I like to use the PEAR library HTML_Safe to clean up any user input I collect from forms and such before saving to a database. (It is also downloadable seperately from PixelApes).
It strips out any potentially dangerous HTML and code such as;
- opening tag without its closing tag
- closing tag without its opening tag
- any of these tags: “base”, “basefont”, “head”, “html”, “body”, “applet”, “object”,
“iframe”, “frame”, “frameset”, “script”, “layer”, “ilayer”, “embed”, “bgsound”,
“link”, “meta”, “style”, “title”, “blink”, “xml” etc.
- any of these attributes: on*, data*, dynsrc
- javascript:/vbscript:/about: etc. protocols
- expression/behavior etc. in styles
- any other active content
It’s been stuck at 0.9.9 beta since 2005 but the oldies are the goodies (See qmail, 1 & 2).
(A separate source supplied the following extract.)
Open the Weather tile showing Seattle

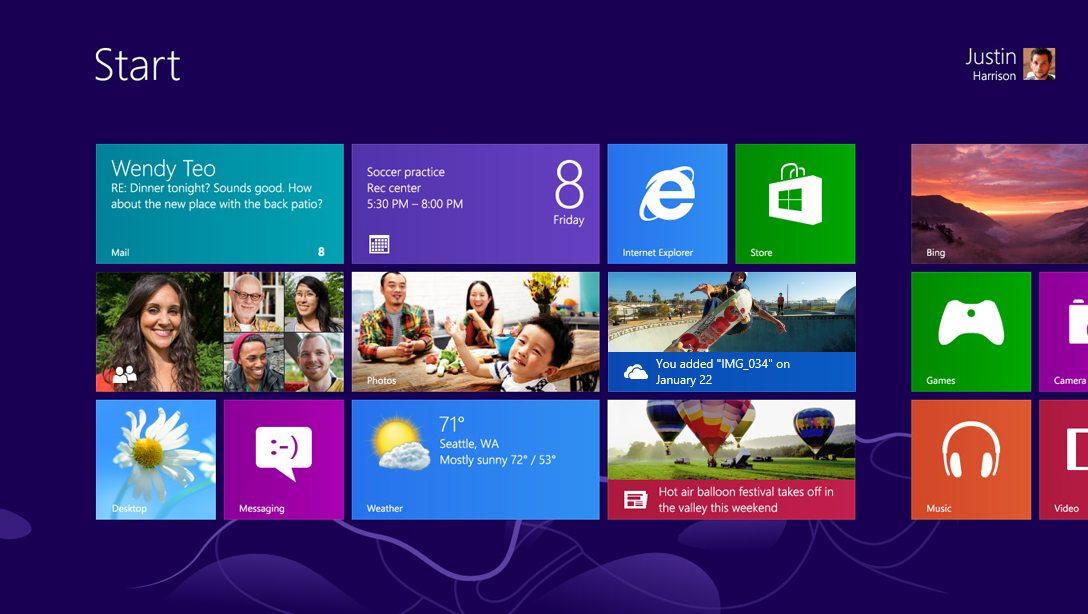tap(475, 459)
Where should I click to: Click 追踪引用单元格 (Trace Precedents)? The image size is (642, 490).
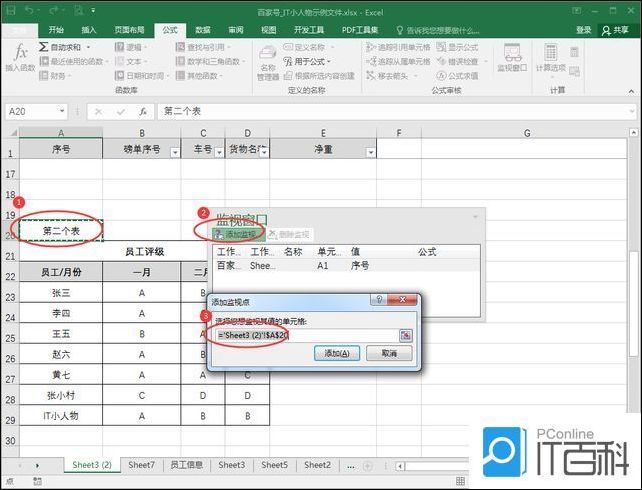click(x=400, y=47)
Useage, say for example, I want to make the $_GET['show'] variabl, which is passed in the query string safe;
require_once 'HTML/Safe.php';
$safehtml =& new HTML_Safe();
$show_safe = $safehtml->parse($_GET['show']);
For a lazy simple programmer it is simple to use even with ADODb’s AutoExecute() function which I am using more and more recently;
$safehtml =& new HTML_Safe();
foreach ($_POST as $foo) {
$_POST[$foo] = $safehtml->parse($foo);
}
$insert_rs = $conn->AutoExecute('SOME_TABLE', $_POST, 'INSERT');
Simple as.
It is also worth looking at HTMLPurifer which seems to be more recently updated.